His passion remained research, and in 2000, Clutter accepted a swine genetics research position with Monsanto. Several years later, Monsanto divested its animal research division, which was acquired by a French company and became Choice Genetics. Clutter helped with the divestiture and then accepted a position as the vice president for research and development at Choice. Through that process, he set up labs, hired researchers and managed the research division’s strategic priorities, which included the improvement of poultry populations in addition to swine. These experiences prepared him for his next move.
Clutter enjoyed being on a university campus, and he enjoyed both the breadth and collaborative nature of academic research. He had fond memories of IANR, and Ronnie Green, also a livestock geneticist who Clutter had first met as a graduate student, had recently become the university’s vice chancellor for IANR. All of these factors attracted Clutter back to Nebraska.
Not long after he started, Clutter joined Green and other IANR leaders who had begun thinking about how they could most strategically grow capacity through the hiring of new faculty members. They began engaging the IANR community in identification of the challenges and opportunities related to agriculture and food systems that IANR is uniquely positioned to address, the expertise needed and the current gaps in existing capacity, all as a way to prioritize new positions and build strong transdisciplinary teams.
“We recognized early on that addressing the challenges around the future of food production and food security was going to require a systems approach, and through community discussions we were able to identify key faculty hires that were going to be necessary for us to be as impactful as possible,” Clutter said. “It was a really unique way of looking at hiring. It was unique back then, and it is still a unique approach.”
A decade later, IANR still uses an evolving version of this model to build strategy and drive hiring, and Clutter believes the approach has been a huge factor in ARD’s upward trajectory and IANR’s reputation for faculty excellence.
“It’s all driven by the talent that we have here,” Clutter said, “both the talent that was here in 2011 and the talent that we have continued to be able to bring on board.”

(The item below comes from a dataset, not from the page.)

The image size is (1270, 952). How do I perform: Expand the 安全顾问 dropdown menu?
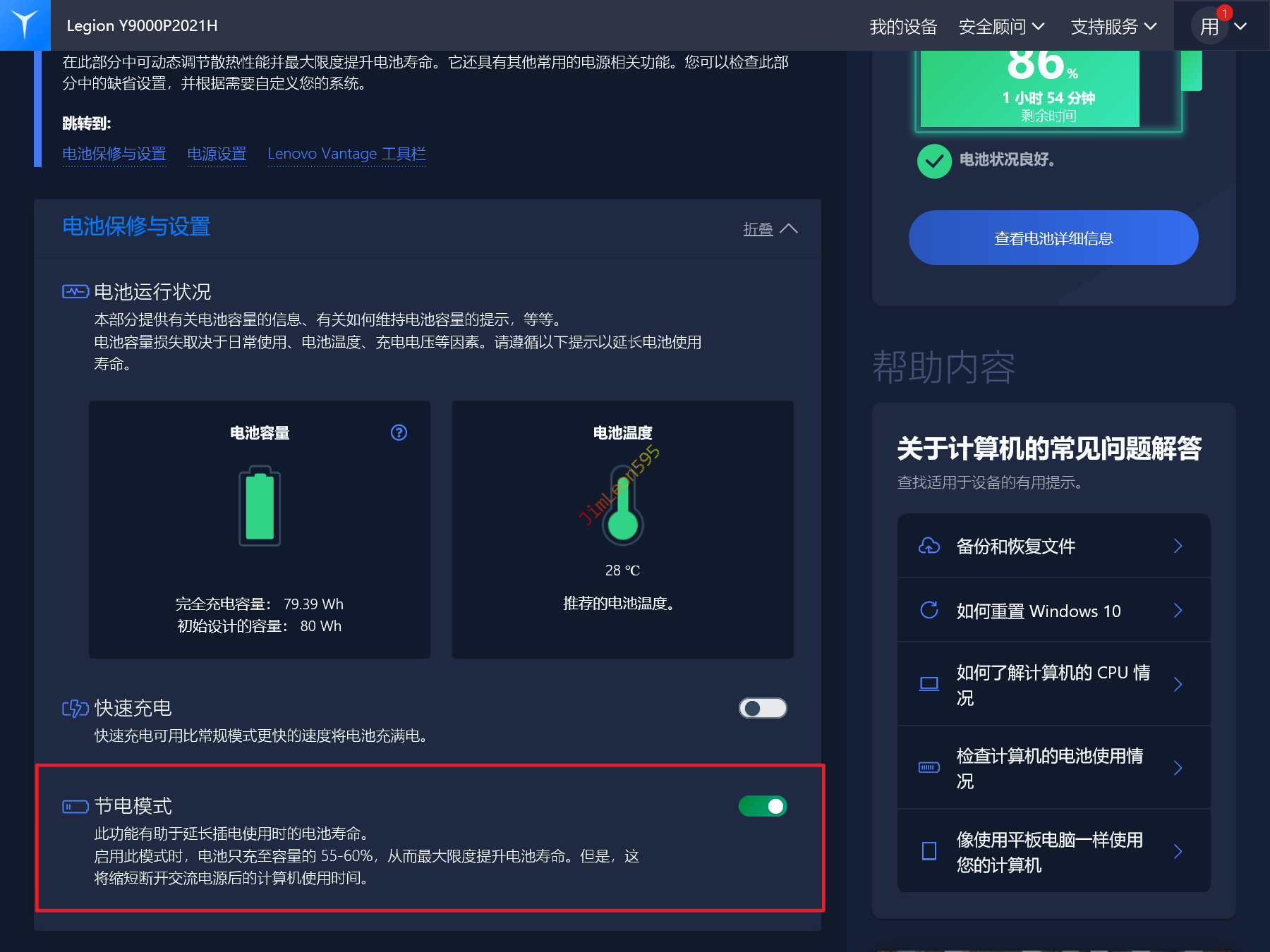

As he prepares for the next chapter, Clutter is looking forward to spending more time with his family, including his wife, Abby, and to more golf and fishing. But he plans to remain connected to agriculture and natural resources as he begins his retirement and his successor, Derek McLean, steps into the ARD dean role on Jan. 1.
Clutter has left a big mark of agriculture and natural resources research in Nebraska, said Mike Boehm, NU Vice President and Harlan Vice Chancellor for IANR, and he leaves the ARD poised for its next chapter of success.
“Dr. Clutter has been an incredible leader these past 11 years, and he leaves a legacy of amazing faculty doing outstanding, interdisciplinary work in support of critically important issues,” Boehm said. “The Agricultural Research Division will benefit from his dedication to science, to agriculture and natural resources, and to Nebraska for decades to come.”
A retirement reception for Clutter is 3 to 5 p.m. Monday, Nov. 14, in the Great Plains Room of the Nebraska East Union. All are welcome.